Genetic and Functional Dissection of Neurodegeneration: Multiomic Analysis of Genetic Risk Variants in Pontocerebellar Hypoplasia 1B and Alzheimer's Disease

Abstract

Each neurodegenerative diseases have a combination of features such as neuronal death, protein aggregation, inflammation, cytoskeletal abnormalities, altered proteostasis, synaptic defects, RNA/DNA defects, and altered energetics. While genetic variants are crucial to disease pathogenesis, the molecular mechanisms linking the genotype to these hallmarks remain unclear. We investigate two risk genes linked to different neurodegenerative diseases, pontocerebellar Hypoplasia 1B (PCH1b) and Alzheimer’s disease (AD), using a multiomic approach to uncover their genetic and functional underpinnings. PCH1b is caused by variants in an RNA exosome complex subunit EXOSC3. These variants disrupt RNA processing, leading to neuronal dysfunction and progressive neurodegeneration.
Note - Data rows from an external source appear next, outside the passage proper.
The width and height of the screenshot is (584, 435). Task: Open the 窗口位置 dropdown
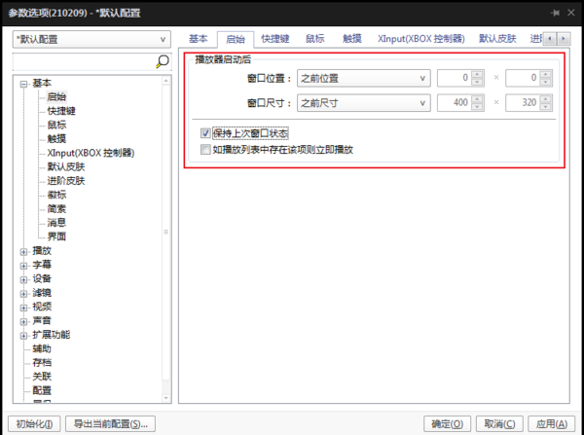point(362,78)
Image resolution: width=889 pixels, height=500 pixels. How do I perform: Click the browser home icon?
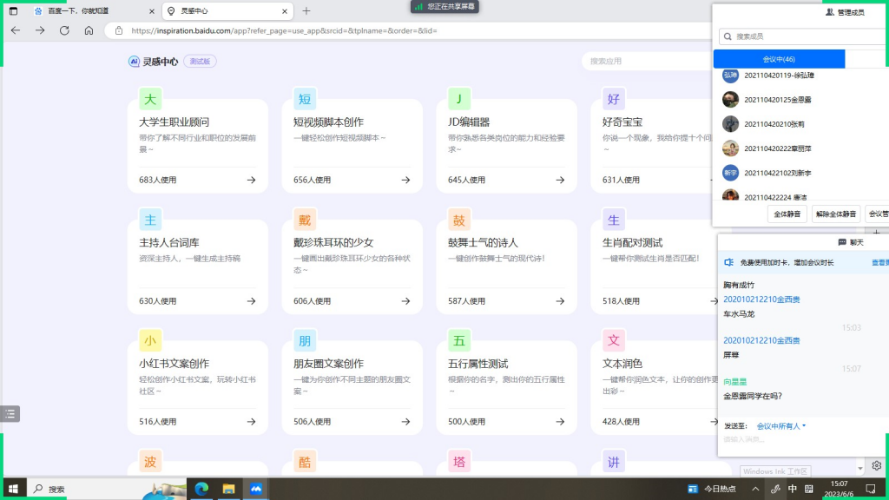pyautogui.click(x=89, y=30)
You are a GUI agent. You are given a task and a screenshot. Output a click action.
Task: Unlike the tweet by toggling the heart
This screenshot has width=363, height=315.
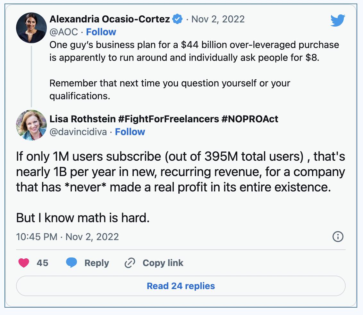(x=24, y=263)
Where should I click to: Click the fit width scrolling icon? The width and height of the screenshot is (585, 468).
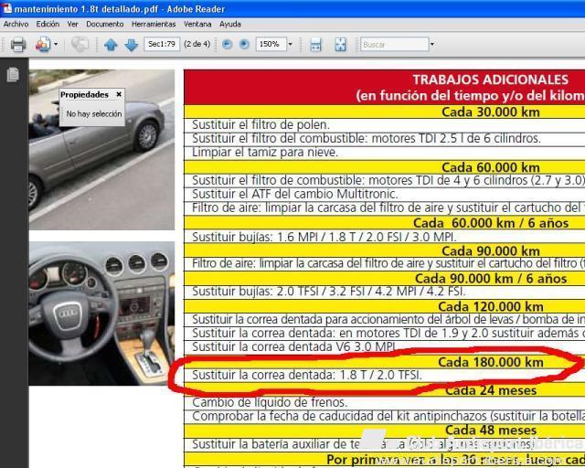[x=315, y=44]
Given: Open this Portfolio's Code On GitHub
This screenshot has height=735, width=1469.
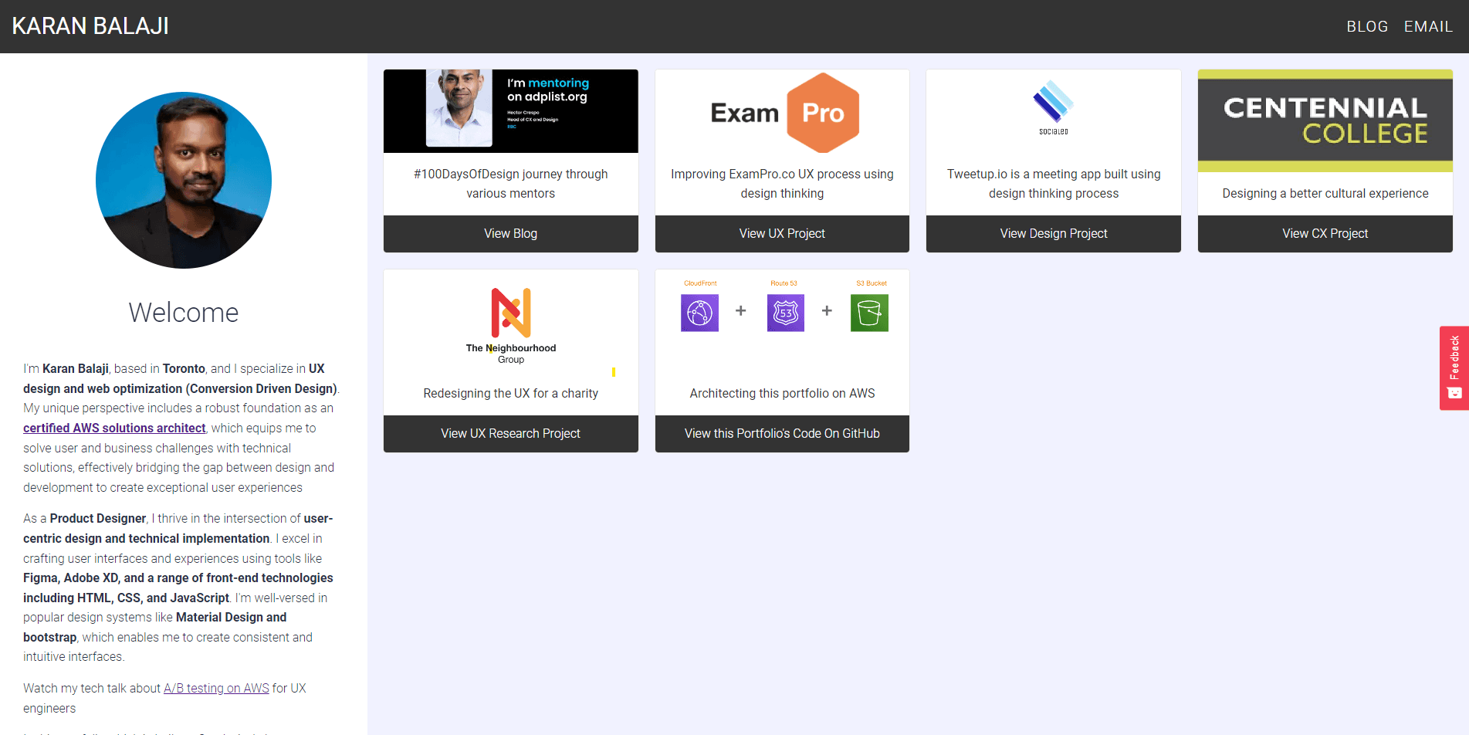Looking at the screenshot, I should [781, 433].
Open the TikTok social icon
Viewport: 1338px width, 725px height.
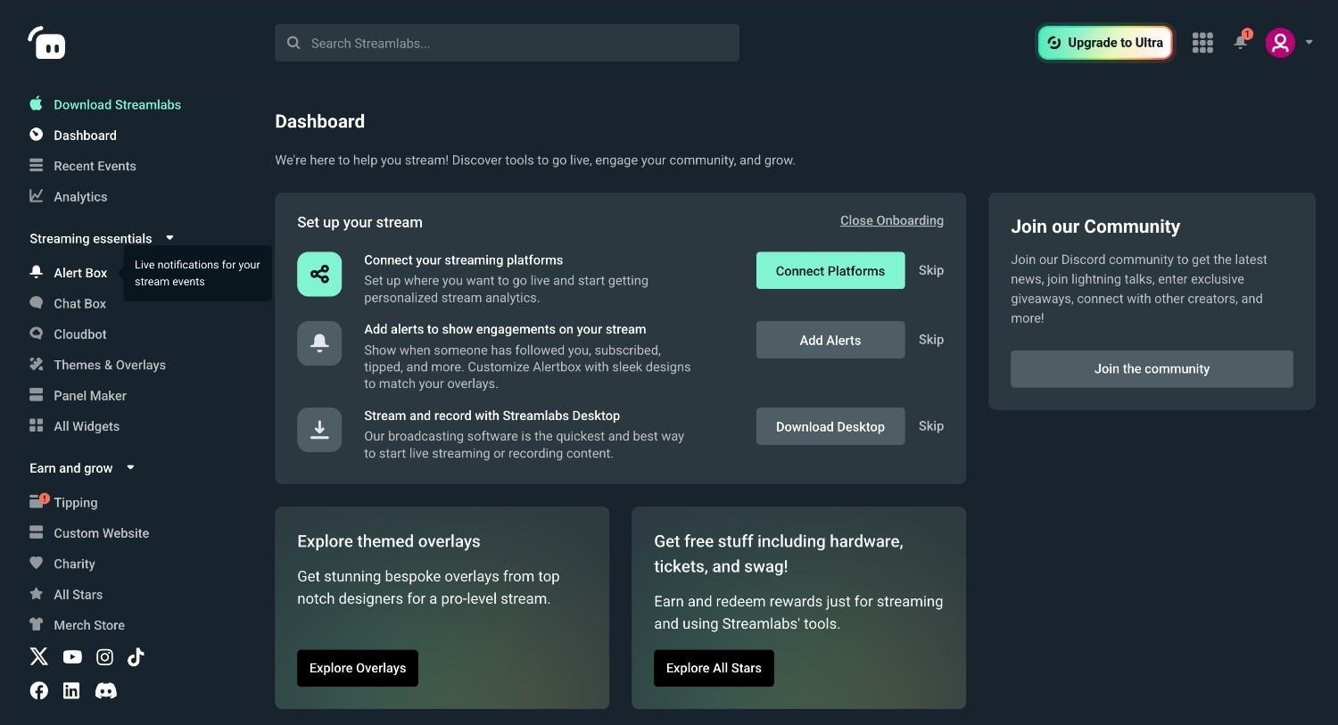coord(136,657)
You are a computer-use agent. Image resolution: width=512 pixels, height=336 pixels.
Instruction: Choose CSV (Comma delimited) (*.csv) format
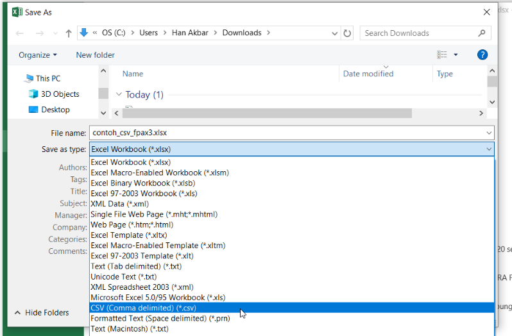[x=143, y=308]
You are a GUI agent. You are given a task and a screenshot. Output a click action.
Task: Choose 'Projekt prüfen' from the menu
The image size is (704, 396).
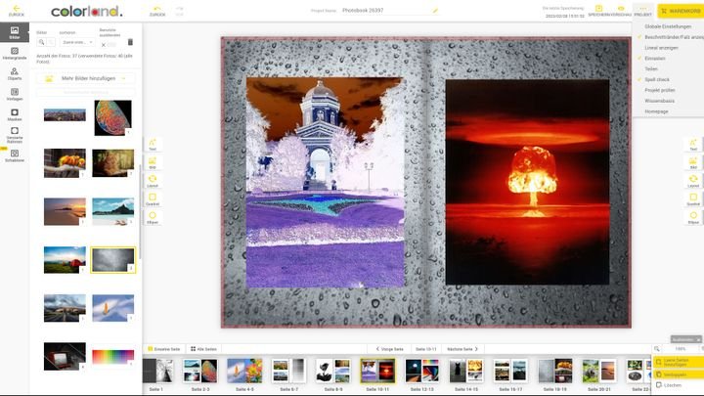click(x=661, y=90)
By analyzing cell lines carrying a variant in between two RNA-binding domains of EXOSC3, we found significant changes in RNA abundance across multiple RNA classes and showing enrichment of transcripts containing AU-rich elements. Molecular dynamics simulations of EXOSC3 indicate that the variants produce an unstructured EXOSC3 isoform, possibly prone to degradation. Proteomics reveals altered protein abundance and thermal stability in specific RNA exosome subunits, particularly affecting the MPP6 cofactor. Apolipoprotein E (APOE) is the strongest genetic risk factor for sporadic AD though its exact molecular effects are not fully understood. Thermal proteome profiling of astrocytes from APOE knockout mice showed that APOE deficiency alters the thermal stability of mitochondrial proteins, particularly in Complex I of the electron transport chain. The functional consequences of this stability change is an increased ATP-linked respiration in APOE-deficient astrocytes, suggesting a shift in mitochondrial activity. These findings provide new insights into how APOE impacts mitochondrial function and protein stability, emphasizing thermal proteomic profiling as a powerful tool for studying neurodegenerative diseases. Multiomics analyses effectively link genotype to phenotype in neurodegenerative diseases by uncovering molecular alterations that define disease-specific hallmarks, such as RNA homeostasis changes in PCH1b and mitochondrial alteration in AD, offering valuable insights into their pathophysiology and therapeutic targets.